Comme souvent sur le web, dès qu’une nouvelle technologie fait son apparition elle est généralement présentée comme une avancée certaine, comme la solution à des problèmes essentiels, qui souvent d’ailleurs ne se posaient même pas.


Les outils de veille ne dérogent pas à cette approche. Qui plus est lorsqu’ils sont associés à la thématique de l’e-réputation. A chaque nouvel outil son tour de magie, à chaque problème une réponse technologique.


Loin de moi l’idée de dire que tous les outils (ou un en particulier) ne sont pas performants ou inutiles. Mais seulement que, au-delà du discours des éditeurs ou agences vendant ces dits outils, il parait nécessaire de souligner certaines limites. Qui paraitront peut-être évidentes, mais si c’est le cas, alors il parait bizarre de ne pas le lire plus souvent (d’où mon étonnement donc, de voir ou entendre encore de tels discours).


 

L’outil de veille permet d’identifier des signaux faibles


Ou pas…


Le concept de signal faible, ou signe d’alerte précoce (selon Lesca), ou « surprise stratégique » (selon Ansoff, qui a développé ce concept) repose non-pas seulement sur la capacité à capter des signaux informationnels, mais bien à décider que ces signaux représentent un intérêt stratégique.

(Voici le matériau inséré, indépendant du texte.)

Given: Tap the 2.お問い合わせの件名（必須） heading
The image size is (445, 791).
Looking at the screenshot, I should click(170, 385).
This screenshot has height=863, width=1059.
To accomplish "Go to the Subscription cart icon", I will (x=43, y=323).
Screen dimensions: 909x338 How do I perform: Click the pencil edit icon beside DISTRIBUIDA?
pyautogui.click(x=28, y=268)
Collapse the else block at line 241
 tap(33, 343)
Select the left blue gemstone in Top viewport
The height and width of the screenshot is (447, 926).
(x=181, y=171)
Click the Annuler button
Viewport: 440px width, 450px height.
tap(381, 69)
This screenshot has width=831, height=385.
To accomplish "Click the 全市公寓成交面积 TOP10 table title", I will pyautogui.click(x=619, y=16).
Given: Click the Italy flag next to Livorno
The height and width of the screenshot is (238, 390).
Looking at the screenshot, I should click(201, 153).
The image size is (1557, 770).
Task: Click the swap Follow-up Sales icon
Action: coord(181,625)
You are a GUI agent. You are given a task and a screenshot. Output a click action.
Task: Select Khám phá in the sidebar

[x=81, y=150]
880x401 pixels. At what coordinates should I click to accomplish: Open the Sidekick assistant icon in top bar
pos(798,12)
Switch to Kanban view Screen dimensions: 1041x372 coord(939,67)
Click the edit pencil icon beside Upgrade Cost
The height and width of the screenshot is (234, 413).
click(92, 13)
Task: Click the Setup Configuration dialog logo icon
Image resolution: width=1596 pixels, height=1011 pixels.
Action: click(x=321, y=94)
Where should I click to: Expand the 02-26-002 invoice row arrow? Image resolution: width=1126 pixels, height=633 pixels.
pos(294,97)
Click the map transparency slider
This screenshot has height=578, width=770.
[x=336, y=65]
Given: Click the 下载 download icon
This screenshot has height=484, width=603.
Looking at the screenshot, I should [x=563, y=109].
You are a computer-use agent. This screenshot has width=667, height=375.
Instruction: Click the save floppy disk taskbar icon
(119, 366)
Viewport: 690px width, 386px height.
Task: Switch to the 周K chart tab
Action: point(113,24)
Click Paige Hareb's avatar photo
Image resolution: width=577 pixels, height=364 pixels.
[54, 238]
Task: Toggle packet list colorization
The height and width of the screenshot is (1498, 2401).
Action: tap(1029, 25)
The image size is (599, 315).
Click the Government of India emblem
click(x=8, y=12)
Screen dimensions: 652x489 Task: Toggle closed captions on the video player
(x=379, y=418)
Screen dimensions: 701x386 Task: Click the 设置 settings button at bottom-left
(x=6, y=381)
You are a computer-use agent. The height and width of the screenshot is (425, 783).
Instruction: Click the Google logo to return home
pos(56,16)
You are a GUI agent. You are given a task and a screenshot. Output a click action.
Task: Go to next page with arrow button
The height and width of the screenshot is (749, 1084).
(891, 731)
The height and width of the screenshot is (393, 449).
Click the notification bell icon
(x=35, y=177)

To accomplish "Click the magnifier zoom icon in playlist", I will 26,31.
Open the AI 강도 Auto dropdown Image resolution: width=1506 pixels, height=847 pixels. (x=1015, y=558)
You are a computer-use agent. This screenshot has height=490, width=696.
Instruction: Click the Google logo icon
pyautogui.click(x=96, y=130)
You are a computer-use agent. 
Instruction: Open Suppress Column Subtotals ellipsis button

Le signal faible est donc une affaire de contexte et surtout d’interprétation : d’un individu à l’autre, d’une situation à l’autre, d’une problématique stratégique à une autre, chacun portera son attention différemment sur une information.


Si les outils de veille permettent de collecter de l’information, de la classer en fonction de sa fréquence d’apparition ou de sa rareté (par exemple) ce n’est pas pour autant qu’ils font « émerger des signaux faibles » (et encore moins qu’ils les qualifient)!


A la limite, définir des critères automatisables de ce que l’on suppose être un signal faible (information relayée par telle source, à tel niveau, etc.) peut permettre de s’appuyer sur un outil pour les détecter. Mais encore une fois, il s’agit bien d’une « surprise » dont l’anticipation est une construction (car si le signal est identifié, il ne devient plus « faible » aux yeux de l’entreprise).


 

L’outil de veille analyse l’information


Ou pas…


De mon point de vue (mais ça se discute) analyser des données (ce que fait l’outil) ne revient pas à la même chose qu’analyser l’information. La veille doit appuyer la prise de décision. L’outil lui, ne fait qu’appliquer encore une fois des critères, en fonction généralement d’un algorithme dont on ne connait rien ou très peu.


Fournir une analyse ne revient pas à produire des graphiques et des chiffres, à fournir une mise forme de données, mais à prendre en compte les attentes des commanditaires pour formuler une synthèse, une mise en avant, de ce qui pourrait répondre à leurs interrogations.


Si l’analyse sémantique ou les technologies dites d’intelligence artificielle s’affinent de jour en jour, si l’analyse qu’elles fournissent paraissent pertinentes avec un grand jeu de données (et encore), elles ne remplaceront jamais l’humain et sa capacité à mettre en relation des informations de prime abord incohérentes pour en retirer de la valeur.


 

L’outil de veille identifie les leaders d’opinion ou les influenceurs


Ou pas…


Il serait long ici de revenir sur le concept (contesté et contestable) de leader d’opinion, ou encore d’influenceur. Cependant, et n’en déplaise aux utilisateurs de Klout par exemple, ce type d’outils ne mesure que certains aspects, aspects ne répondant pas forcément aux attentes de l’entreprise.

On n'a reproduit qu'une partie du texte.